Он стал связывать Адое руки, чтобы было удобней отнести к лошади.

– Помогите! Помогите! Господи!

– Господь глух, – молвил Улток.

Он привязал платок к одной руке Адои, обмотал вокруг талии и пытался схватить другую руку.

– Капитан, помогите! – кричала несчастная девушка.

Два негритенка в ужасе затворили ворота поселения и спрятались.

– Твой жених в Суринаме, – сказал Улток. – Сейчас он вернется, не найдет тебя и тоже будет звать на помощь.

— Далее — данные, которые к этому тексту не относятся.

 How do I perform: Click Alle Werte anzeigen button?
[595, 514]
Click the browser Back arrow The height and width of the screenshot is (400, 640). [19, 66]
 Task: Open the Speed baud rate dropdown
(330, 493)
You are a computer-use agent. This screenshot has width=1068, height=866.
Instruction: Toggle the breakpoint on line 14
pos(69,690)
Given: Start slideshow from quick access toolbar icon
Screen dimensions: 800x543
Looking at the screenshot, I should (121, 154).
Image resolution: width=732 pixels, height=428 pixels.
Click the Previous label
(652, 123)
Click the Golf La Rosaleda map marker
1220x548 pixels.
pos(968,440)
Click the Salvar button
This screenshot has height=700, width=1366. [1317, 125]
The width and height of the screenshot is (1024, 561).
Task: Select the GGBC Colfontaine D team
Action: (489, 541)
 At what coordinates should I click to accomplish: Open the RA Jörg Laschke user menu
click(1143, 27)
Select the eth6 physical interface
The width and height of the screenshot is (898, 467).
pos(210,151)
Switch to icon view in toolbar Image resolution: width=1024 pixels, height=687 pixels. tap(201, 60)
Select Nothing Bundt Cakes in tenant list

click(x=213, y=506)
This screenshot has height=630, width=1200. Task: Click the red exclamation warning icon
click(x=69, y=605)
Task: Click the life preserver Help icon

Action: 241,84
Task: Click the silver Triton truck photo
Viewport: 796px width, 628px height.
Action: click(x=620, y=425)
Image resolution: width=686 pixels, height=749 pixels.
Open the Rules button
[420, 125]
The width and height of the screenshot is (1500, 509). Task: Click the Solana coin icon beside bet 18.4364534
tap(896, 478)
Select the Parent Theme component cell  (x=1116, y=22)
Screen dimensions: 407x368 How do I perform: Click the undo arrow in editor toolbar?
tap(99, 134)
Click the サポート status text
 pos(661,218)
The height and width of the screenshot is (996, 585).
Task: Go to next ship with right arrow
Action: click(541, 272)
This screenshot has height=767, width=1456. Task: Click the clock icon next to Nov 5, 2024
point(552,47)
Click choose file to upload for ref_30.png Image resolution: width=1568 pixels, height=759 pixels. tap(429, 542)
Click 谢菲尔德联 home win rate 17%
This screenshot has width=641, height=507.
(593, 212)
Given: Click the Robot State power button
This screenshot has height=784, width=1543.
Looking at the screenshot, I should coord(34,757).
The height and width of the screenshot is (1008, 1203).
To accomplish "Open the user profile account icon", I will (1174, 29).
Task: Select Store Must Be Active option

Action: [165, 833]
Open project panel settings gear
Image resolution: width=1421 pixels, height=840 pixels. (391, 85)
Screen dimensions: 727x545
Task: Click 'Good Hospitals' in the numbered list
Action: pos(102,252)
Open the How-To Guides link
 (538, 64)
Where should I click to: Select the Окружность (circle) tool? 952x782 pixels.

Неожиданное сопротивление креолки бесило его. Он мертвой хваткой больно сжал нежные руки девушки. В конце концов ему удалось связать их за спиной. Адоя была теперь беззащитна. Ей оставалось лишь по-прежнему жалобно звать на помощь.

Поднялся ветер. Его долгие завывания заглушили ее голос. Улток мог теперь как угодно распоряжаться своей добычей. Он взял девушку на руки и с этим легким грузом поспешил по мосту прочь из Спортерфигдта к Силибе, ожидавшему с лошадьми.

Но едва он перешел через мост, раздался свист Тарпойна, и Улток увидел в сотне шагов перед собой толпу негров во главе с Белькоссимом. Добежать до лошади плантатор не успевал.

Улток увидел, что попал в ловушку. Не долго думая, он бросился с Адоей на руках за ограду поселения, выпустил девушку из рук (она упала на землю), ухватился за веревки моста и убрал его в тот самый миг, когда к мосту подбежал управляющий.

– А, Белькоссим! – насмешливо закричал Улток из-за ворот поселения. – Ты сам так славно укрепил Спортерфигдт! На вал ты теперь не заберешься – мы здесь с твоей хозяйкой одни.

Он крепко привязал веревки и обернулся к своей жертве, намереваясь овладеть ею.

Адоя была ловка, и ее подгонял страх. Пока плантатор убирал мост, она вскочила и, хотя ей мешали связанные за спиной руки, стремительно бросилась под тамаринд массеры. Она добежала до дерева без сил, задыхаясь, рухнула на колени и стала молить Бога и тень отца своего избавить ее от посягательств Ултока.

Улток же видел, как она убегает, но не спешил за ней вслед: он хотел с рассчитанной жестокостью насладиться отчаяньем жертвы.

Он медленно подошел к густой изгороди, окружавшей опасную куртину, и со злобным смехом произнес:

– Теперь, упрямая гордячка, я буду отомщен за твое презрение, за твою холодность! Гром грохочет над моей головой – он мой покровитель! При его раскатах, посреди содроганий природы, устрашенной моим злодеянием, ты станешь моей! Раньше чем через час люди не смогут переплыть ров и залезть на вал. Мы одни. Я сильнее тебя. Нет такой мощи – ни человеческой, ни божеской, – что вырвет тебя из моих рук. Слышишь, дочь Спортерфигдта?

Эти последние слова Улток громко прокричал, подойдя уже к самой изгороди.

Ураган яростно грохотал. Смерчи пыли, песка и листьев со страшным шумом кружились в воздухе, затмевая и без того неверный свет солнца.

Адоя по-прежнему стояла на коленях и горячо молилась. В борьбе с Ултоком ее длинные волосы разметались по обнаженным плечам. От гнева, ужаса и молитвенного пыла рдели ее щеки, горели глаза – она была великолепна!

С плотоядным восхищением Улток несколько мгновений полюбовался ею, вошел в ограду, одним прыжком оказался на середине куртины и поспешил под тамаринд.

С невыразимой яростью набросились на Ултока пчелы, еще более обыкновенного разъяренные ураганом. Целый рой облепил ему лицо, впившись в глаза, в губы и в руки. Дико закричав, Улток повернулся и стал на ощупь искать выход – тщетно! Ослепленный и обезумевший от боли, он бегал без толку по кругу, натыкаясь на кусты… наконец вцепился руками в стебли гранадиллы и рухнул на землю.